- PROVIDED INFORMATION:
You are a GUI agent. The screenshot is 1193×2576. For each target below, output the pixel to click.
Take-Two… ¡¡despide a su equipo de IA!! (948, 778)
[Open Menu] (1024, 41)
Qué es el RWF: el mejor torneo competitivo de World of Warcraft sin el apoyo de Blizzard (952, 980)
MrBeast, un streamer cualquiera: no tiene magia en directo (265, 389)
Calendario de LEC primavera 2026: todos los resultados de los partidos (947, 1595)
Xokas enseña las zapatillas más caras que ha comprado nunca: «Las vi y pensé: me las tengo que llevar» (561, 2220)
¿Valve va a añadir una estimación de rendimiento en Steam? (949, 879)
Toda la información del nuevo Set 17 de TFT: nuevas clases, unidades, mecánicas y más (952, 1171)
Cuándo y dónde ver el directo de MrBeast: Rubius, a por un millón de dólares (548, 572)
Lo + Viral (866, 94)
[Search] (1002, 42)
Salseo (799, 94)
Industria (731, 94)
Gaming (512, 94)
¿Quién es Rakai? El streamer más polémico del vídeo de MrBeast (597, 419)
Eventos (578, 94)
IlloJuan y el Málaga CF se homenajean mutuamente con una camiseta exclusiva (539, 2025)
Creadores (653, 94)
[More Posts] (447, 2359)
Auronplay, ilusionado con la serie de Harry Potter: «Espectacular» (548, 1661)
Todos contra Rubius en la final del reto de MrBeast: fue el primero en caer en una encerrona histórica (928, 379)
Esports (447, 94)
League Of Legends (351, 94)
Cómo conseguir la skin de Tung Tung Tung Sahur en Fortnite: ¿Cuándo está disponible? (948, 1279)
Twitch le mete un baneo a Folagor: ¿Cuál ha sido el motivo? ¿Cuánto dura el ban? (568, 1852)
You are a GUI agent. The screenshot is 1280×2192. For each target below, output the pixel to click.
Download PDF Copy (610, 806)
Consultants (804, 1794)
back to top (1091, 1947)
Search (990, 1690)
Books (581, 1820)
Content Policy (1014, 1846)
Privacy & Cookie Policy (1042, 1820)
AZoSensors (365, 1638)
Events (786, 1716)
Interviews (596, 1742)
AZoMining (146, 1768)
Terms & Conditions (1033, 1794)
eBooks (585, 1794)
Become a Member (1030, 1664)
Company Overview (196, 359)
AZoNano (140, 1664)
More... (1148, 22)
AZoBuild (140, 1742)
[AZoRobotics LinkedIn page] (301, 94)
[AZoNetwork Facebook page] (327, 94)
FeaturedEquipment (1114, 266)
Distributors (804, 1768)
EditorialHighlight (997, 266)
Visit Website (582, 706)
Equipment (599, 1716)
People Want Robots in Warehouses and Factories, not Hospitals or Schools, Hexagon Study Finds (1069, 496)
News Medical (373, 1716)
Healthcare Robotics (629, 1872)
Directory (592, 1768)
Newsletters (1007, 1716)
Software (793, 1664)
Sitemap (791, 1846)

- PROBLEM REQUIREMENTS: Using only the listing above, restate exactly the lines from the line containing "IlloJuan y el" through the line containing "League Of Legends (351, 94)", both included.

- YOUR SOLUTION:
IlloJuan y el Málaga CF se homenajean mutuamente con una camiseta exclusiva (539, 2025)
Creadores (653, 94)
[More Posts] (447, 2359)
Auronplay, ilusionado con la serie de Harry Potter: «Espectacular» (548, 1661)
Todos contra Rubius en la final del reto de MrBeast: fue el primero en caer en una encerrona histórica (928, 379)
Esports (447, 94)
League Of Legends (351, 94)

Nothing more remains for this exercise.